GOLD AND ECONOMIC FREEDOM
BY ALAN GREENSPAN

An almost hysterical antagonism toward the gold standard is one issue which unites statists of all persuasions. They seem to sense-perhaps more clearly and subtly than many consistent defenders of laissez-faire -that gold and economic freedom are inseparable, that the gold standard is an instrument of laissez-faire and that each implies and requires the other.

In order to understand the source of their antagonism, it is necessary first to understand the specific role of gold in a free society.

Money is the common denominator of all economic transactions. It is that commodity which serves as a medium of exchange, is universally acceptable to all participants in an exchange economy as payment for their goods or services, and can, therefore, be used as a standard of market value and as a store of value, i.e., as a means of saving.

The existence of such a commodity is a precondition of a division of labor economy. If men did not have some commodity of objective value which was generally acceptable as money, they would have to resort to primitive barter or be forced to live on self-sufficient farms and forgo the inestimable advantages of specialization. If men had no means to store value, i.e., to save, neither long-range planning nor exchange would be possible.

What medium of exchange will be acceptable to all participants in an economy is not determined arbitrarily. First, the medium of exchange should be durable. In a primitive society of meager wealth, wheat might be sufficiently durable to serve as a medium, since all exchanges would occur only during and immediately after the harvest, leaving no value-surplus to store. But where store-of-value considerations are important, as they are in richer, more civilized societies, the medium of exchange must be a durable commodity, usually a metal. A metal is generally chosen because it is homogeneous and divisible: every unit is the same as every other and it can be blended or formed in any quantity. Precious jewels, for example, are neither homogeneous nor divisible. More important, the commodity chosen as a medium must be a luxury. Human desires for luxuries are unlimited and, therefore, luxury goods are always in demand and will always be acceptable. Wheat is a luxury in underfed civilizations, but not in a prosperous society. Cigarettes ordinarily would not serve as money, but they did in post-World War II Europe where they were considered a luxury. The term "luxury good" implies scarcity and high unit value. Having a high unit value, such a good is easily portable; for instance, an ounce of gold is worth a half-ton of pig iron.

• _INPUT MATERIAL_:

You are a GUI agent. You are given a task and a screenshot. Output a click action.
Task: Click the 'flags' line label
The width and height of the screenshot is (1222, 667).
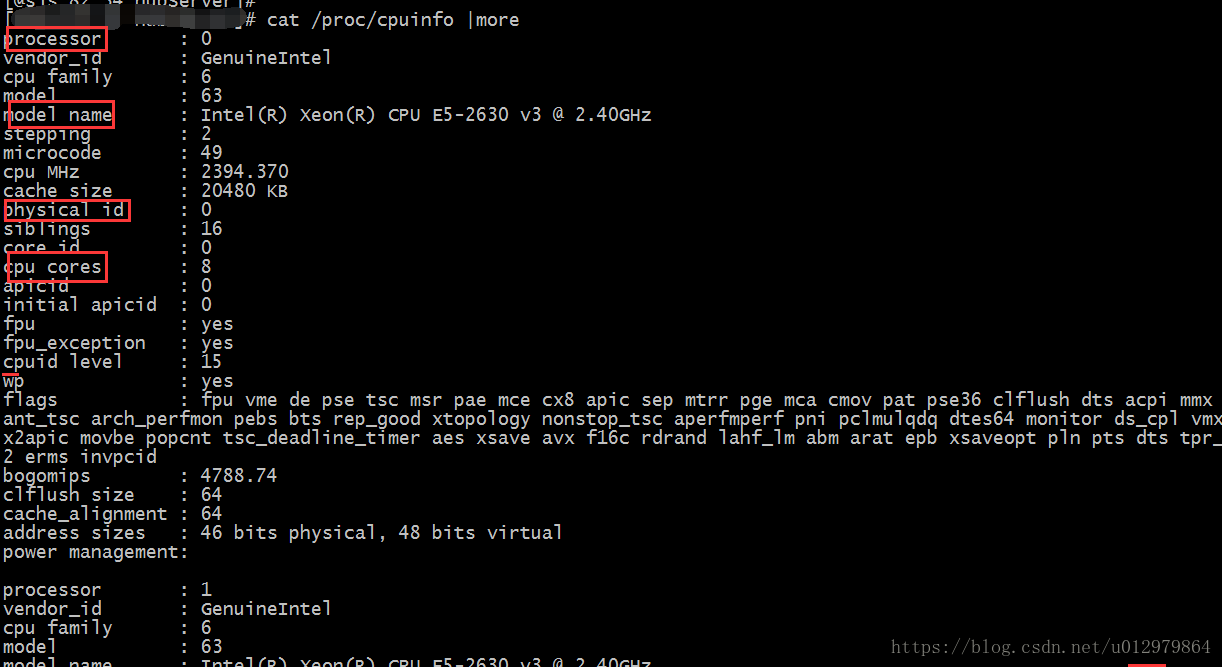point(30,400)
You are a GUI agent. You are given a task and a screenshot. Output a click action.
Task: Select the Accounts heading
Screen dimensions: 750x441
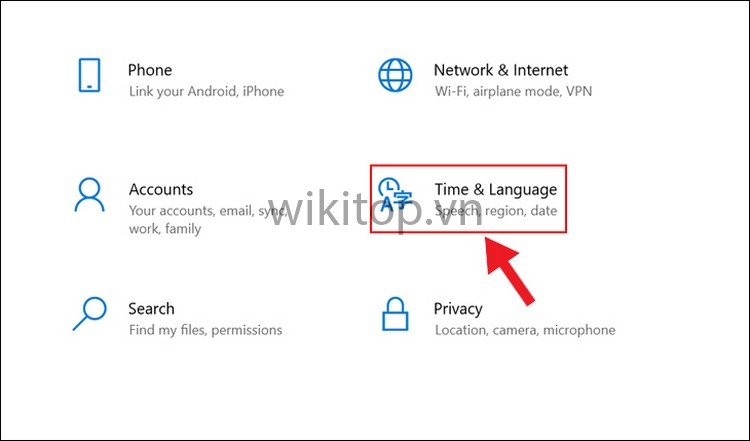click(161, 189)
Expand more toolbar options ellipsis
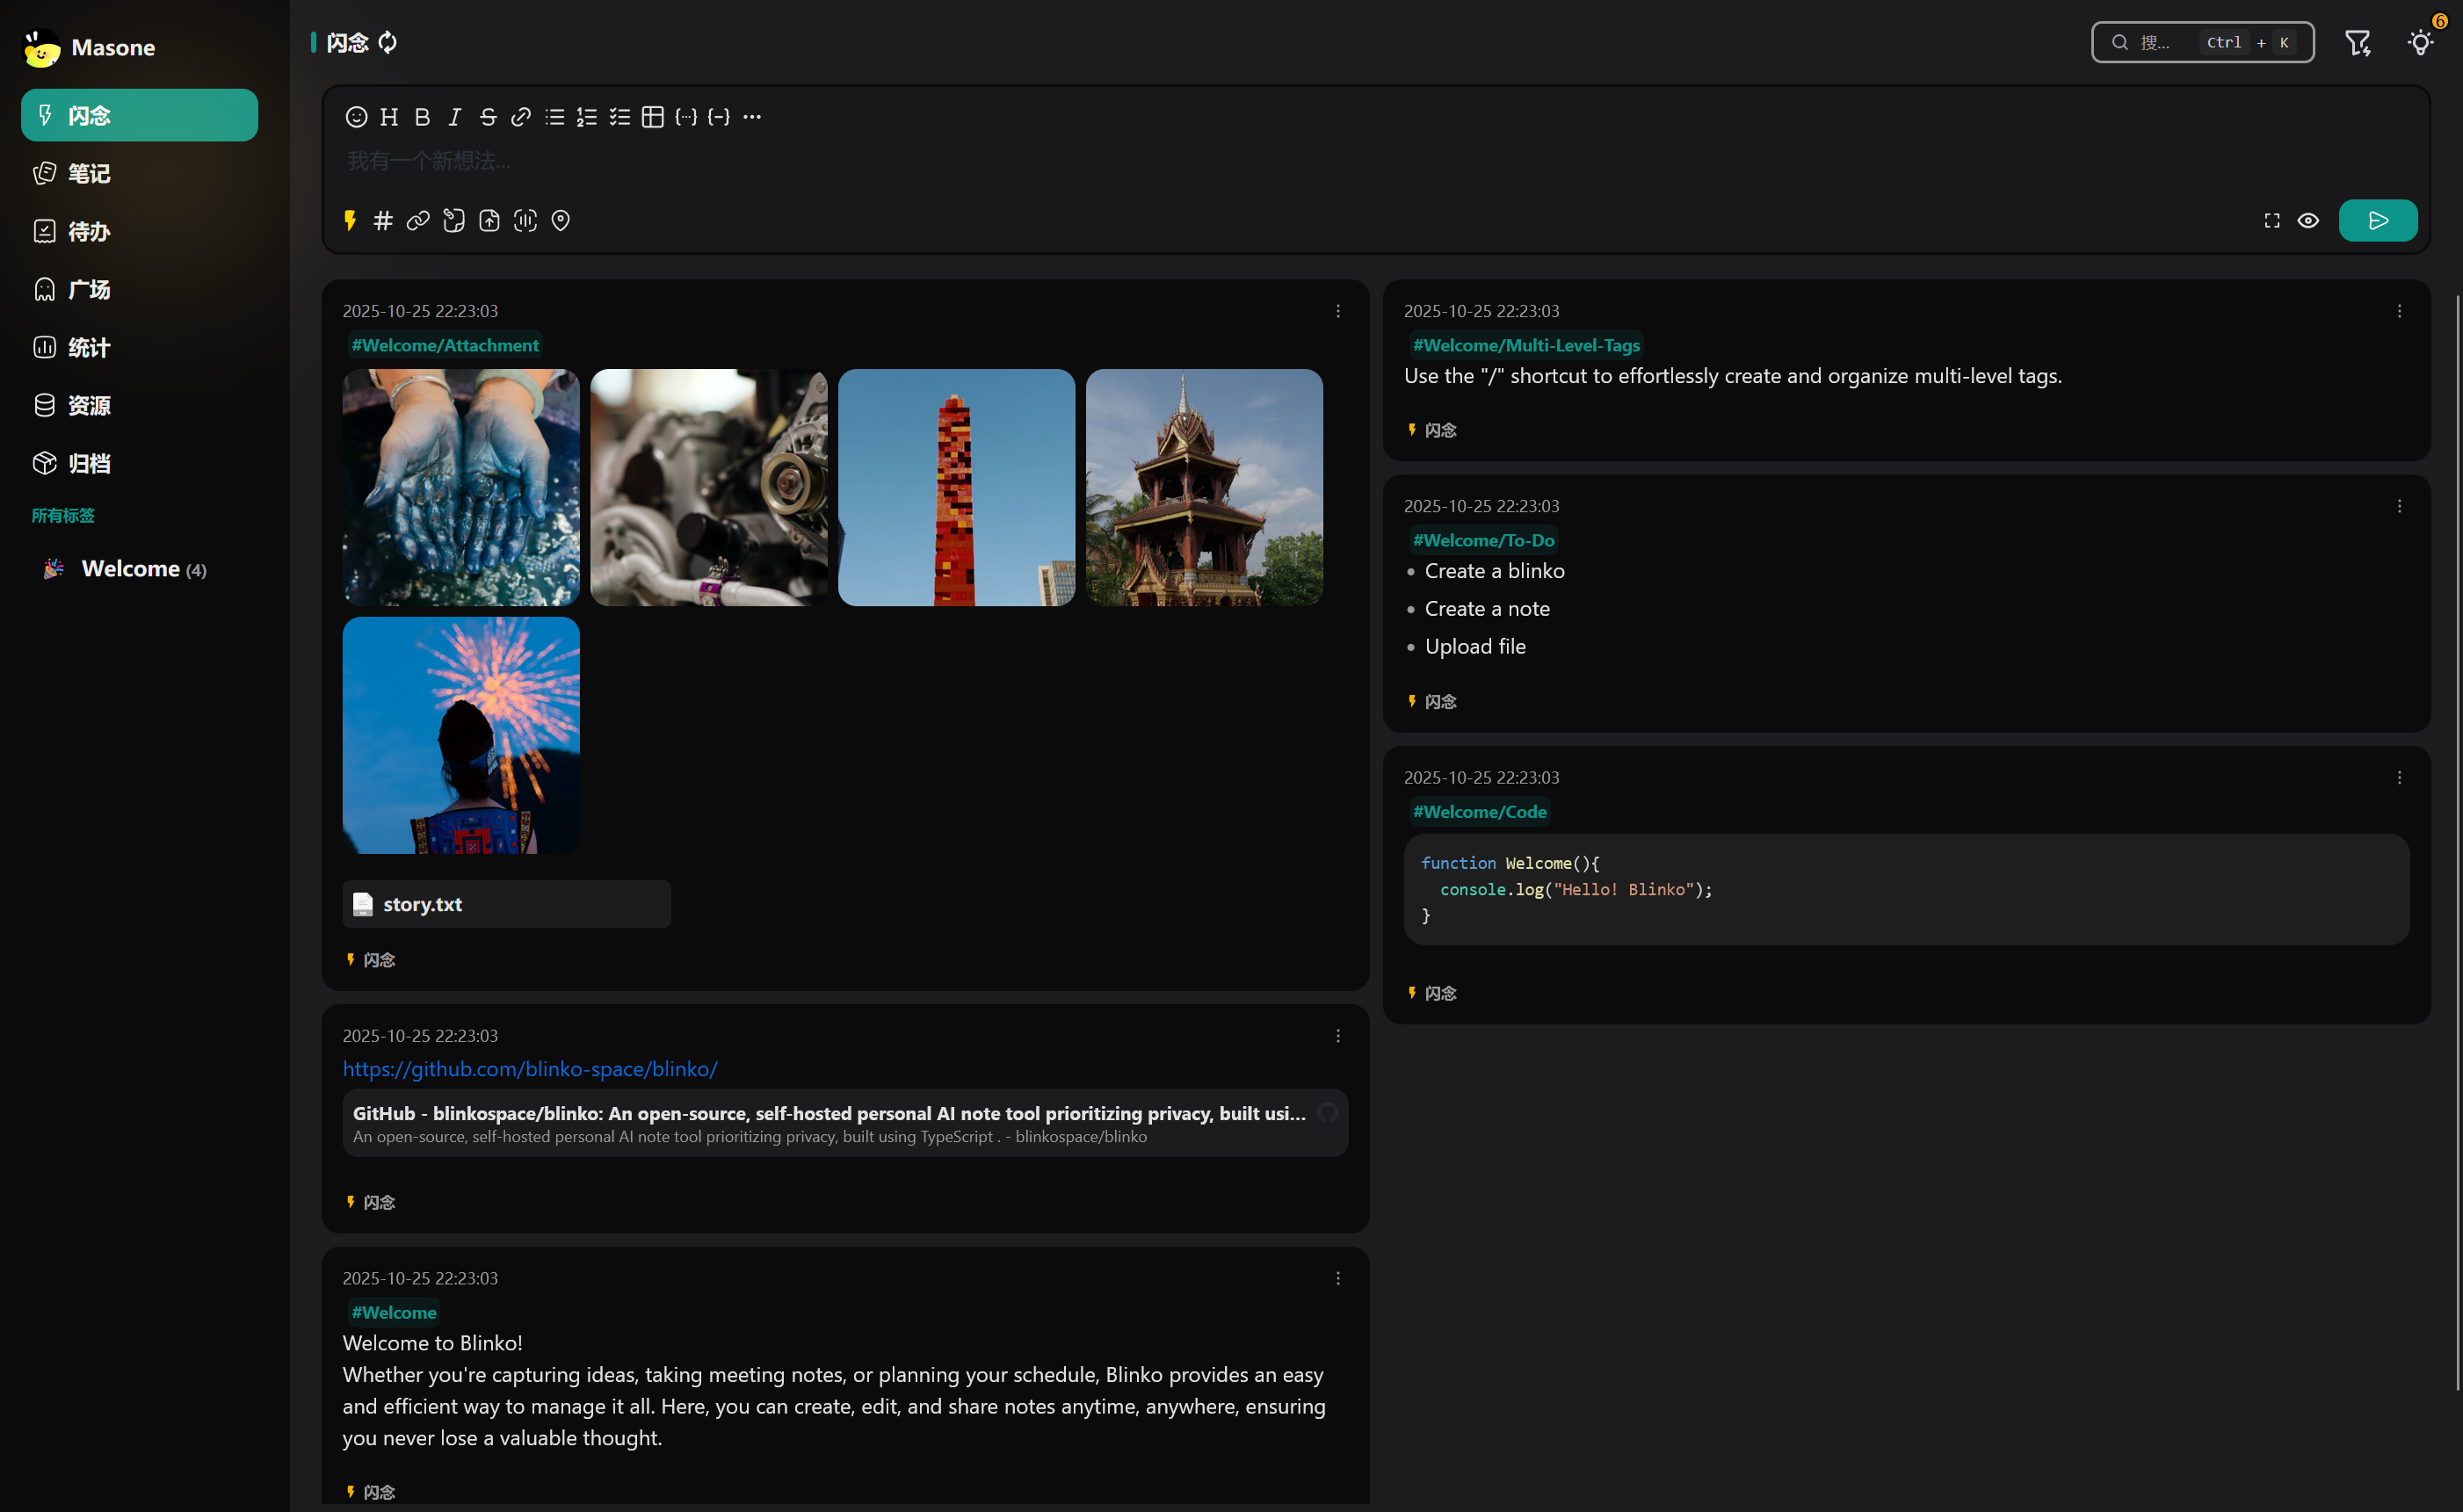 (x=752, y=117)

• _PROBLEM A_:
Rewrite the whole listing, requests included, shifting every coordinate in its answers up by 3. Leave the pictures out.
• _PROBLEM B_:
Carry on the essay on gold and economic freedom from its last sentence.

• _EXERCISE ANSWER A_:
You are a GUI agent. You are given a task and a screenshot. Output a click action.
Task: Click the 'flags' line label
The width and height of the screenshot is (1222, 667).
point(33,403)
You are a GUI agent. You are given a task and a screenshot. Output a click action.
Task: Select the Accounts heading
Screen dimensions: 750x441
click(164, 192)
Expand more toolbar options ellipsis
 (x=755, y=120)

• _EXERCISE ANSWER B_:
In the early stages of a developing money economy, several media of exchange might be used, since a wide variety of commodities would fulfill the foregoing conditions. However, one of the commodities will gradually displace all others, by being more widely acceptable. Preferences on what to hold as a store of value, will shift to the most widely acceptable commodity, which, in turn, will make it still more acceptable. The shift is progressive until that commodity becomes the sole medium of exchange. The use of a single medium is highly advantageous for the same reasons that a money economy is superior to a barter economy: it makes exchanges possible on an incalculably wider scale.

Whether the single medium is gold, silver, seashells, cattle, or tobacco is optional, depending on the context and development of a given economy. In fact, all have been employed, at various times, as media of exchange. Even in the present century, two major commodities, gold and silver, have been used as international media of exchange, with gold becoming the predominant one. Gold, having both artistic and functional uses and being relatively scarce, has significant advantages over all other media of exchange. Since the beginning of World War I, it has been virtually the sole international standard of exchange. If all goods and services were to be paid for in gold, large payments would be difficult to execute and this would tend to limit the extent of a society's divisions of labor and specialization. Thus a logical extension of the creation of a medium of exchange is the development of a banking system and credit instruments (bank notes and deposits) which act as a substitute for, but are convertible into, gold.

A free banking system based on gold is able to extend credit and thus to create bank notes (currency) and deposits, according to the production requirements of the economy. Individual owners of gold are induced, by payments of interest, to deposit their gold in a bank (against which they can draw checks). But since it is rarely the case that all depositors want to withdraw all their gold at the same time, the banker need keep only a fraction of his total deposits in gold as reserves. This enables the banker to loan out more than the amount of his gold deposits (which means that he holds claims to gold rather than gold as security of his deposits). But the amount of loans which he can afford to make is not arbitrary: he has to gauge it in relation to his reserves and to the status of his investments.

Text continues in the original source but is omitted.